A 60-year-old patient with no relevant psychiatric history, history of left eye corneal transplantation and inguinal hernia surgery.
The patient contacts the emergency room to assess the presence of bilateral hearing loss of two weeks duration, referring a feeling of slippage similar to the feeling of rising to a great height, accompanied by speech and difficulty reading.
In recent months, the patient had started to have sleep problems related to work concerns and couple problems.
The patient was diagnosed with otorhinolaryngology for the study of hearing loss with normal results on examination and audiometry.
The examination showed no evidence of neurological focality, and CT without contrast showed no abnormal findings.
After consulting with Neurology, neurological symptoms were ruled out, estimating the possibility of presenting symptoms suggestive of stressful life events.
The patient is referred to primary care and psychiatric follow-up if necessary.
Two weeks after the first admission to the emergency department, the patient came for a new urgent evaluation due to the persistence of previous symptoms and increased difficulty sleeping.
It is cited for outpatient study by Neurology and Psychiatry.
The patient begins psychiatric follow-up in consultations with diagnostic orientation of possible additive disorder and start of treatment with Fluoxetine 20mg and Lormetazepám 1mg.
The patient was followed up in the Neurology Department, where a MRI study was requested, with no relevant findings and diagnostic orientation for congenital malformation.
One month later, the patient returned to the emergency department complaining of progressive worsening of gait disturbance, with improvement in sleep with benzodiazepines.
Once again valued by Neurology, paratonic rigidity stands out, with normal myocutaneous reflexes and no pyramidalism, confirming the idea of non-neurological condition.
Psychiatry valued this assistance, stressing in the exploration a mutism, global aphasia, that the patient tried to explain with gestures and a clumsiness in the ambulation of ataxia, without clear impressions.
It is proposed to the family that if the evolutionary picture and could not provide adequate care would propose admission to the Psychiatric Hospitalization Unit for study and treatment.

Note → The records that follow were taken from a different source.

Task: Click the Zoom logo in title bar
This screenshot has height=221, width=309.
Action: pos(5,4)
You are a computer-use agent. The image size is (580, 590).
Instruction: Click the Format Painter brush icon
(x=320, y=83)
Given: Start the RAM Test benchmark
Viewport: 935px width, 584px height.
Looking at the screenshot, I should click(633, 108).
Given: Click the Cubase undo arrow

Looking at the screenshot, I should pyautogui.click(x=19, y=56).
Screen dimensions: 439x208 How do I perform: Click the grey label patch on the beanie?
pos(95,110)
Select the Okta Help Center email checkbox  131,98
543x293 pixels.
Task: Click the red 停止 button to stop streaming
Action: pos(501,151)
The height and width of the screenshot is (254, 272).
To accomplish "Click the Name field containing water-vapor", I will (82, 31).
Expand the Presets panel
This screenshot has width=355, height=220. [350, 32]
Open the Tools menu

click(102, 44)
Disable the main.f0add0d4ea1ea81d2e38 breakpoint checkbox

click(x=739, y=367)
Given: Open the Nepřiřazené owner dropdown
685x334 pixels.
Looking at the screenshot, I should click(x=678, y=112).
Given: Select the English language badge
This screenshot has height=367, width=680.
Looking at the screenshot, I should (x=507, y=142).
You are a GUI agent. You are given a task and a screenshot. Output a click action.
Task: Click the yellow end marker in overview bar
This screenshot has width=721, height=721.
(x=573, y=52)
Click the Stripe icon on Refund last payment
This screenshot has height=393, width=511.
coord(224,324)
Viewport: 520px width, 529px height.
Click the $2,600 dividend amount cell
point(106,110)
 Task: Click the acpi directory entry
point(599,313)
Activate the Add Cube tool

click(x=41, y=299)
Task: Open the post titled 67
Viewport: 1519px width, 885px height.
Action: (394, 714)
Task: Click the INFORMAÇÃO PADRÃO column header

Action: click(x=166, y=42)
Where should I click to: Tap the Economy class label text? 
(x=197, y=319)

Olanzapine 5mg was prescribed.
One week after the last visit, the patient was admitted to the psychiatric ward with a clinical judgment of congenital disorder.
Upon admission, the patient remains mu, negativist, non-cooperative, unaware of his basic needs, with gait alteration, becoming impossible at times, although in a fluctuating and spontaneous way.
The evolution tends to mutism, maintenance of antigravity postures sometimes and in others without appreciating evident rigidity.
The observations of the nursing staff feed the confusion of the picture and the unlogical evolutionary pattern.
During one week, the evolution is aggravated with a tendency to precomatous murmur with the presence of generalized rigidity of paratonic characteristics, absence of visual reflex threat, urinary incontinence and fecal incontinence.
He was admitted to the neurology ward.
The result of the MRI that repeats approximately one month after the previous one shows a pattern compatible with spongiform encephalopathy, with bilateral and symmetrical lesions in caudal nuclei and anterior portion of the putamen lobe, with cortical alteration.
An EEG performed during wakefulness shows altered background activity, with slowing of background activity, composed of generalized theta frequencies. On this background frequency, there is no observed presence of moderate intermittent rIReptiform anomalies (delta activity).
The evolution of the patient is characterized by acute hepatitis and pneumonia possibly aspiration, precoma and finally coma.
The study and empirical treatment were completed to rule out Wilson's disease and immune-mediated encephalitis.
Serology for HIV, HBV and TP negative, tumour markers negative, heavy metals and toxic in urine negative, B12 normal and thyroid profile negative, Lumbar puncture sequence ruled out CD29 homozygous CT
The motor and cognitive deterioration was rapidly progressive from his first contact with the Emergency Department, in question of less than 5 months until the death of the patient.